Cuidado com o discurso da corrupção

IMG_20130619_000824(Le Monde Diplomatique, ed. portuguesa, Junho 2013, p. 5)

Traz a edição deste mês do Le Monde Diplomatique um interessante gráfico, a partir de dados de 2011, que correlaciona dois importantes índices – o índice de Gini, que é uma medida de desigualdade de rendimentos, e o índice de percepção à corrupção. O gráfico sugere uma correlação entre desigualdade e percepção de corrupção, pelo menos nos seguintes termos – as sociedades mais desiguais tendem a queixar-se mais de corrupção; e as sociedades que menos se queixam de corrupção tendem a ser menos desiguais.

Mas, para valores do índice de Gini relativamente baixos, por exemplo < 30, o gráfico mostra que a correlação é pouco ou nada evidente, verificando-se que sociedades com níveis de percepção de corrupção muitíssimo contrastantes, como, por exemplo, a Dinamarca e a Hungria, podem registar valores muito semelhantes no índice de Gini. Devem, portanto, ser investigadas outras variáveis e duas, que não estão explicitamente contempladas no gráfico, saltam à vista.

1.       Nas sociedades menos desiguais em consideração no gráfico, apenas o subgrupo das mais ricas se perfila do lado que percepciona poucos problemas de corrupção. Em suma: Tanto ou mais do que o índice Gini, também o PIB per capita deverá ter peso significativo nas condições societais que favorecem a corrupção. Atesta-o o facto de nenhuma das sociedades mais ricas ricas ter na corrupção a percepção de um problema tão relevante quanto sucede nas sociedades mais pobres.

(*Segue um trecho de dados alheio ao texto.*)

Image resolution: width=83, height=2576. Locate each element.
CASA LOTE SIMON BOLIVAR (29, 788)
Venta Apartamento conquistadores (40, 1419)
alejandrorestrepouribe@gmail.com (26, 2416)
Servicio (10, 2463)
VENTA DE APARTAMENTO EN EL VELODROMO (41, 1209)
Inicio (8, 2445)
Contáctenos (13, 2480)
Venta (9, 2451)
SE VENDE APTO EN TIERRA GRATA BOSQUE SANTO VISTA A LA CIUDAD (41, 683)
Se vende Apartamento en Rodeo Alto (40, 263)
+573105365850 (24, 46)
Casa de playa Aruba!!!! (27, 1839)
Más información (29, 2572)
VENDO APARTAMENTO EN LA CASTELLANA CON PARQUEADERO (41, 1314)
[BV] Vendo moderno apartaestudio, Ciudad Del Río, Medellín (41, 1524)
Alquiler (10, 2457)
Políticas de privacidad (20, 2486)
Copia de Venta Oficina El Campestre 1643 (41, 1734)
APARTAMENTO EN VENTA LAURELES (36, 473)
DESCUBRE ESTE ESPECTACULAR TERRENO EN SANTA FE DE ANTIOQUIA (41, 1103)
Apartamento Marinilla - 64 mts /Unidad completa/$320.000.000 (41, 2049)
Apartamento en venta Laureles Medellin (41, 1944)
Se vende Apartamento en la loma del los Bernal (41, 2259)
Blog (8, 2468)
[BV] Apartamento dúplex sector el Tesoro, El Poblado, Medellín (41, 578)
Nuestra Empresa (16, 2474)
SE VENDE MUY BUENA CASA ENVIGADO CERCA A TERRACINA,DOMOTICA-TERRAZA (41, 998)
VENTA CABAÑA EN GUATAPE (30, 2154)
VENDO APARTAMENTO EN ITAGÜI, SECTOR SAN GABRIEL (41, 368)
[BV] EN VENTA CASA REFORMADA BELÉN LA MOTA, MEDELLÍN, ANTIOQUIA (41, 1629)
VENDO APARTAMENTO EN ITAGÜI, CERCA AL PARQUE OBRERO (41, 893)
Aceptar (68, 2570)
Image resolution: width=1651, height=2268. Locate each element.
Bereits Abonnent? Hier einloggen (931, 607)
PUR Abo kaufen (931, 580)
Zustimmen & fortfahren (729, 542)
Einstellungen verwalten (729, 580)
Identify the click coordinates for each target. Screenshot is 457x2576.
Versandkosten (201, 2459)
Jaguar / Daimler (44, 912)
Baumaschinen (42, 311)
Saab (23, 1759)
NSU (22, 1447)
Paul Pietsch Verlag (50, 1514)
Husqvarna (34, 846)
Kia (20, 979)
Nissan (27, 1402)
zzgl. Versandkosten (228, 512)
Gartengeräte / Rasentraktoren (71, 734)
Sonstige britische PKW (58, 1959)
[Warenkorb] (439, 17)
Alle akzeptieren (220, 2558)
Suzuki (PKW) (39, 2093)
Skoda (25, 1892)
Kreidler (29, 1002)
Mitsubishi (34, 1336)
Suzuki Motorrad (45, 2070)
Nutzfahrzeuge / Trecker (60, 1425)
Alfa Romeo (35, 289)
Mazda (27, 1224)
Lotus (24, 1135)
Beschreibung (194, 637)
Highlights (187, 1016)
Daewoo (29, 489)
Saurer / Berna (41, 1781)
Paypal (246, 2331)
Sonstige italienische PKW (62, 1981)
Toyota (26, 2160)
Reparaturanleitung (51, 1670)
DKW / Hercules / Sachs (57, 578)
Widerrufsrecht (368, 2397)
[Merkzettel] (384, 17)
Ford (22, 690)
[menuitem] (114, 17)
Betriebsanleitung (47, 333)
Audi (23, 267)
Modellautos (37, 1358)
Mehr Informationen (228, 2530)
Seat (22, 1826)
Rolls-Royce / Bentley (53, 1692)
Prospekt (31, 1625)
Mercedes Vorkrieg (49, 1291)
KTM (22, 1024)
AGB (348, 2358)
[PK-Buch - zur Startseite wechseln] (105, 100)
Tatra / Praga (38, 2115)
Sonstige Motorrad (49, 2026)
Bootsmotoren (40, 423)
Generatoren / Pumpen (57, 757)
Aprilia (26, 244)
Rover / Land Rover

2.       Em segundo lugar, também parece revestir alguma importância as diferenças de tradição política, designadamente no que repercutem na cultura de organização do Estado. Com excepção da Estónia, todos os países do Leste outrora socialista, sejam muito ou pouco desiguais, obtêm sempre níveis de percepção de corrupção medíocres, ainda que de forma mais pronunciada quando são mais desiguais.

O caso português

O caso Português, como o Espanhol, acompanha a correlação atrás apontada de que as sociedades mais desiguais, como é o caso de ambas, tendem a queixar-se mais de corrupção do que sociedade menos desiguais. Em todo o caso, mesmo seguindo esta correlação, Portugal e Espanha registam índices de percepção de corrupção muito melhores do que países com sociedades identicamente desiguais, como a Letónia, a Lituânia, a Bulgária, a Roménia, mas bastante mais pobres e com uma cultura de organização do Estado recentemente transformada. Ainda há o caso grego, a que se deveria juntar ainda o italiano, onde a percepção de corrupção é, e sempre foi, elevadíssima.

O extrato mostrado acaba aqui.